- INSTRUCTIONS TO FOLLOW
Nothing outside the range below should be printed. Output exactly the lines from the line with "606x788 pixels." to the line with "the Reports bar", both included.

===== MATERIAL FOR THIS EXERCISE

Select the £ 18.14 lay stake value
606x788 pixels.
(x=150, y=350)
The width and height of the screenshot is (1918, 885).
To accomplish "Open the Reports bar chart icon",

==========
===== MATERIAL FOR THIS EXERCISE

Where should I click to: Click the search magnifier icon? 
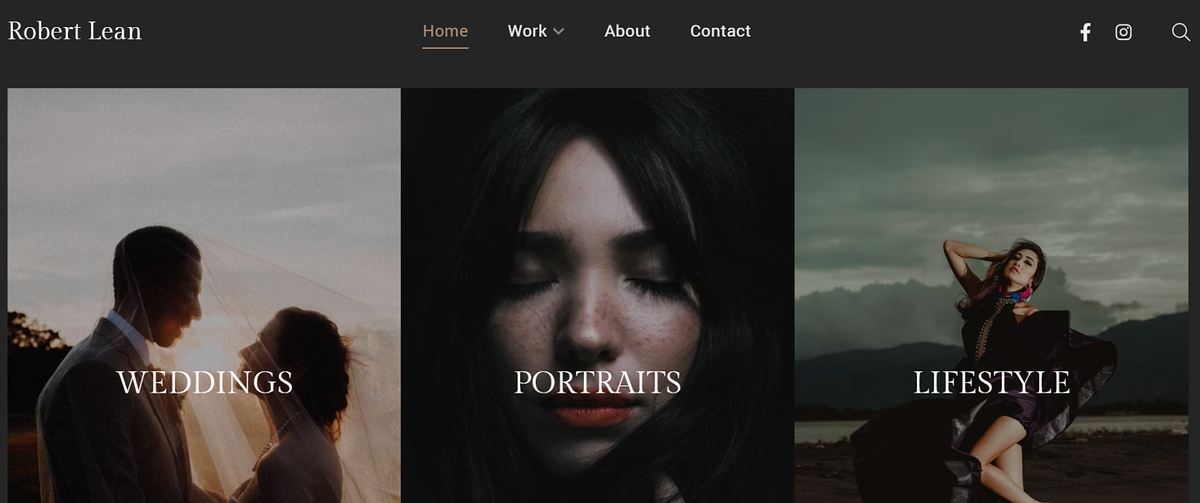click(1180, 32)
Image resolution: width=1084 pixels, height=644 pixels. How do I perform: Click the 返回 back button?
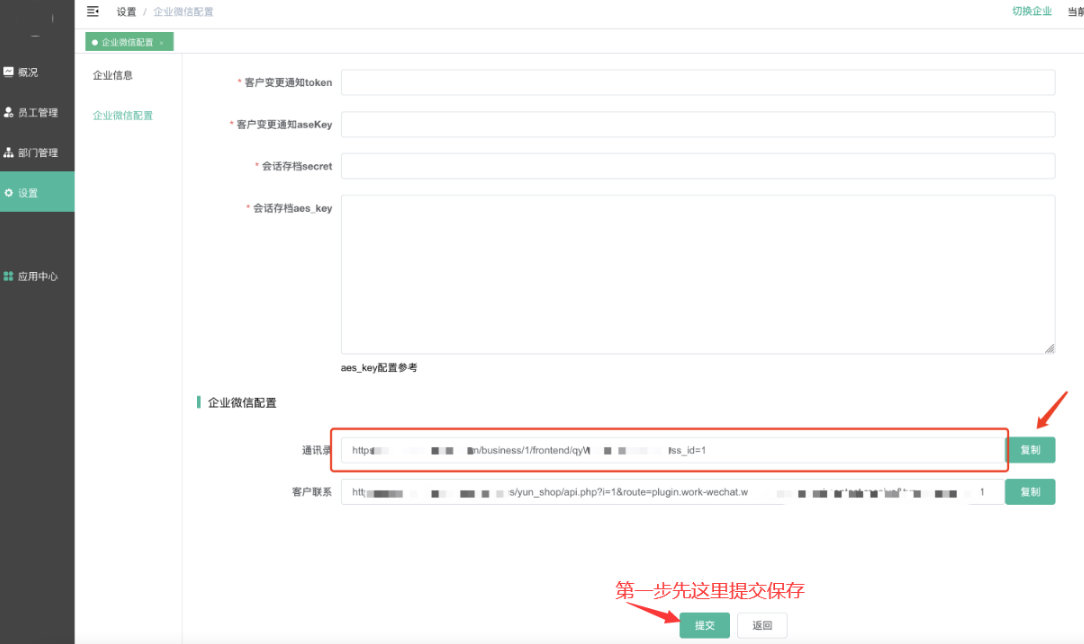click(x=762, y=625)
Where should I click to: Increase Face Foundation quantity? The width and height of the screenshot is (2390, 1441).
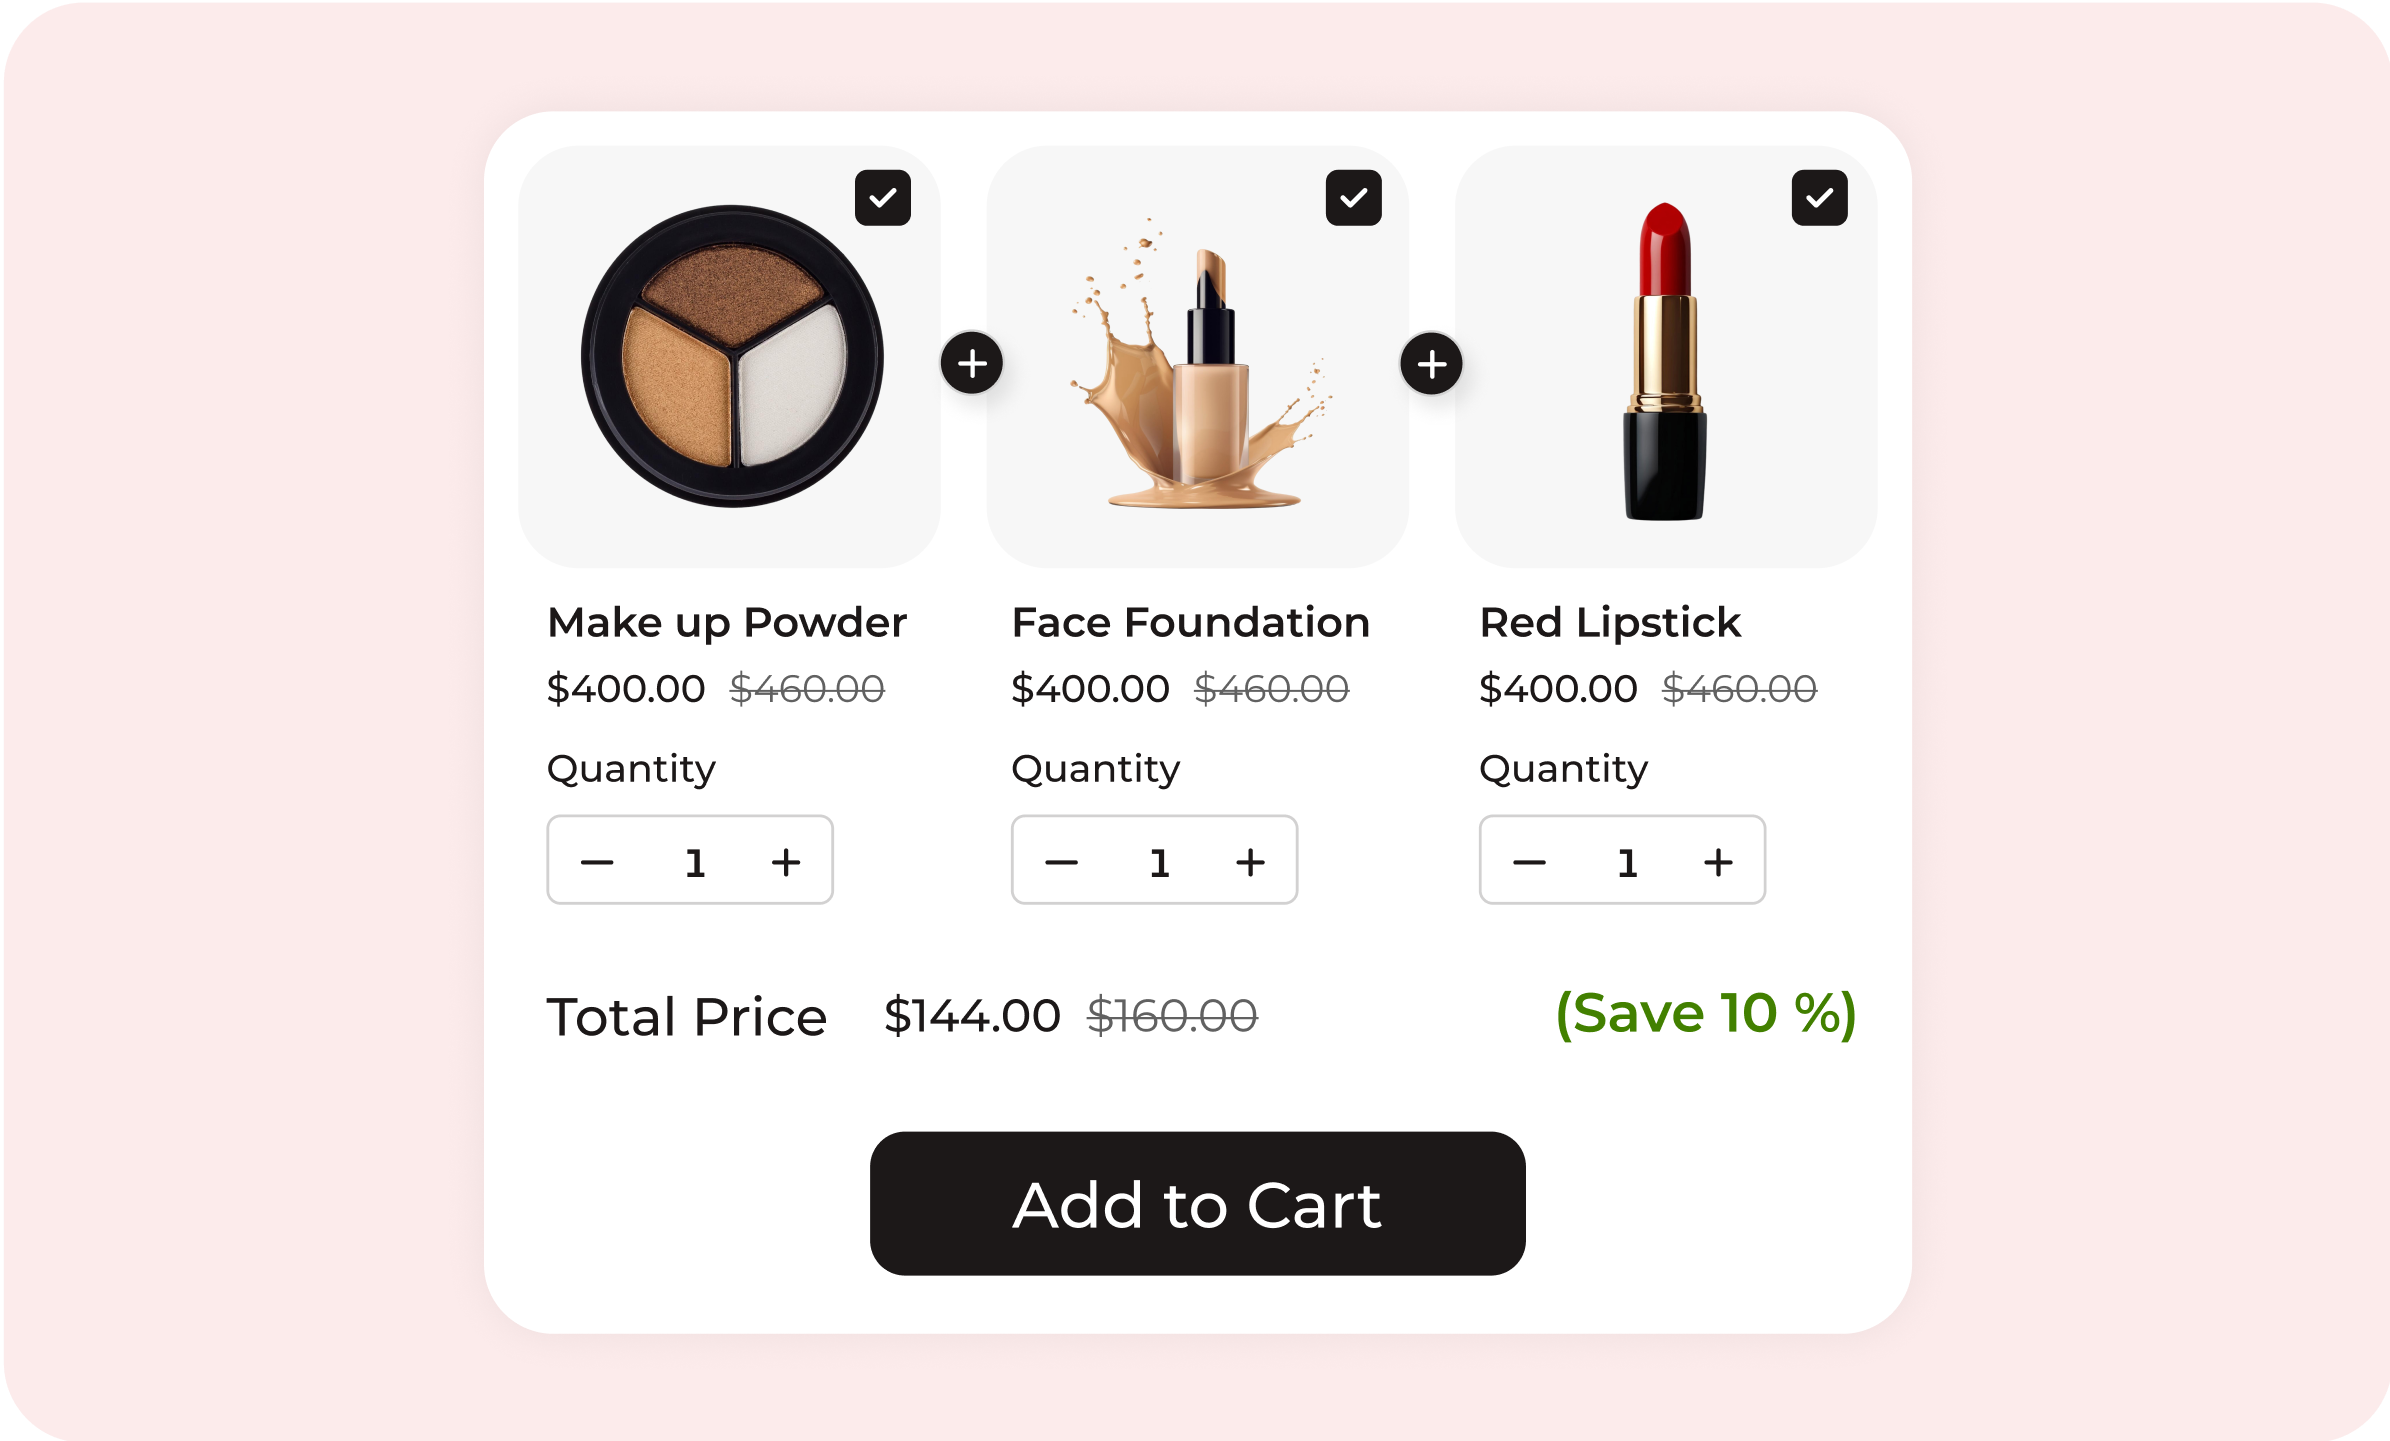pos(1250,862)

==========
===== MATERIAL FOR THIS EXERCISE

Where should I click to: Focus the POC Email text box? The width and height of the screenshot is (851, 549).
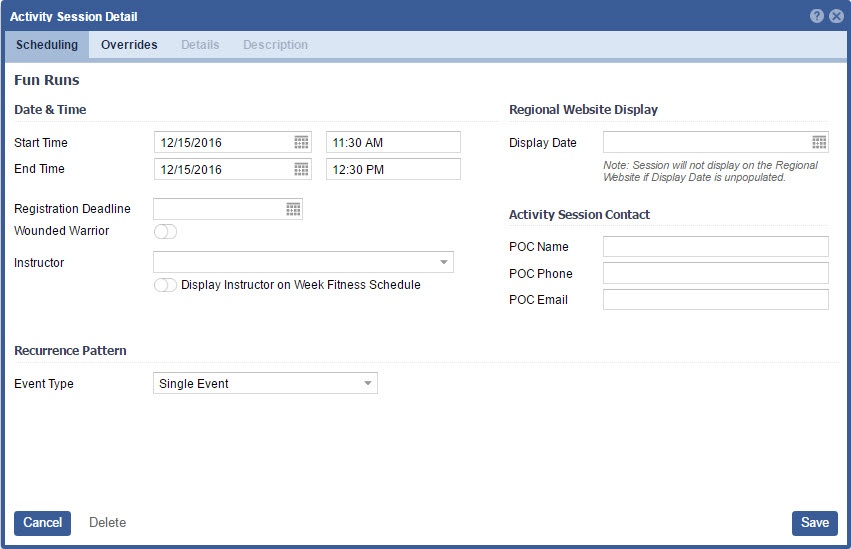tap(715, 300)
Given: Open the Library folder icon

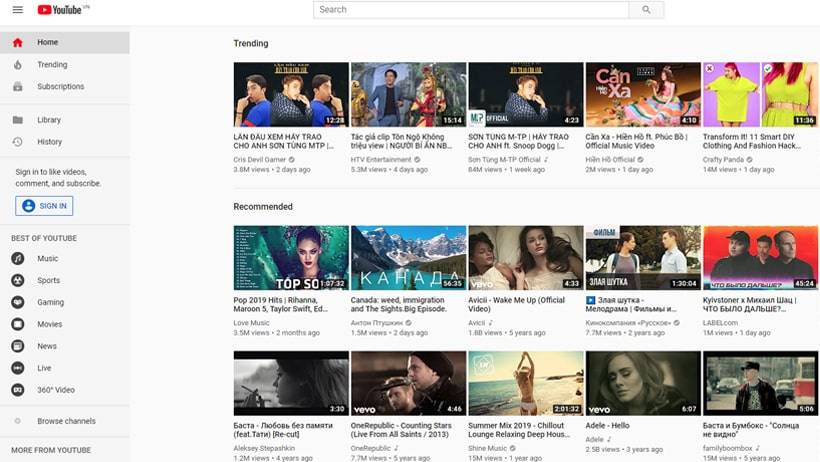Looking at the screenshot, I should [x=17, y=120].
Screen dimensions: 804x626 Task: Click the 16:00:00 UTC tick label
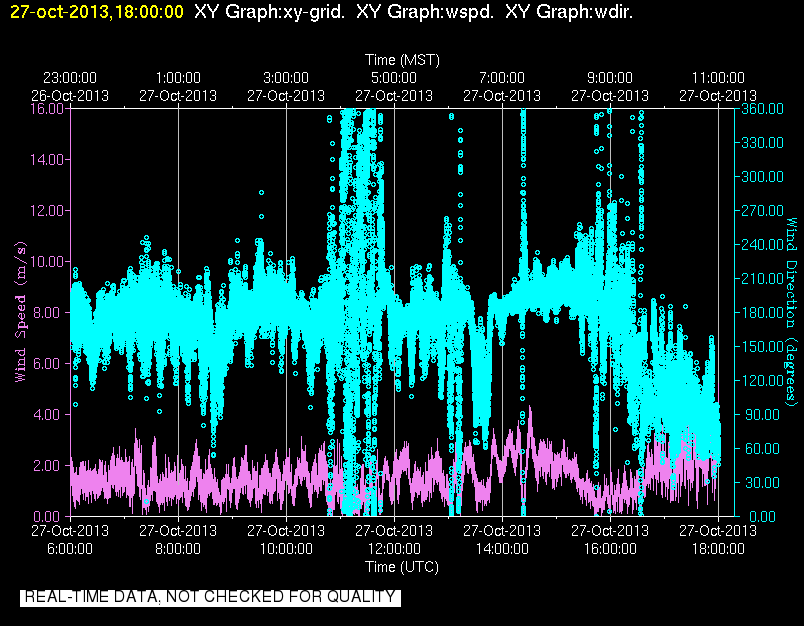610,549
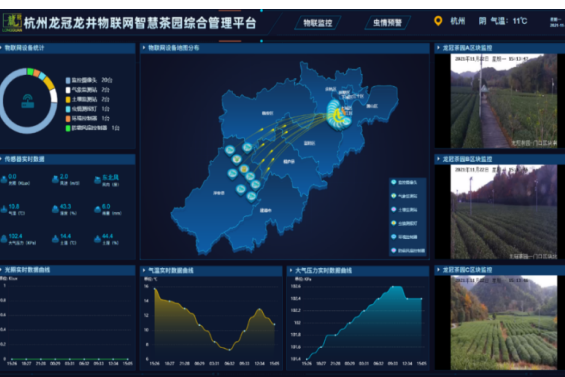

==========

- OUTPUT FOR THIS TASK
606x788 pixels.
(x=150, y=350)
The width and height of the screenshot is (1918, 885).
To accomplish "Open the Reports bar chart icon",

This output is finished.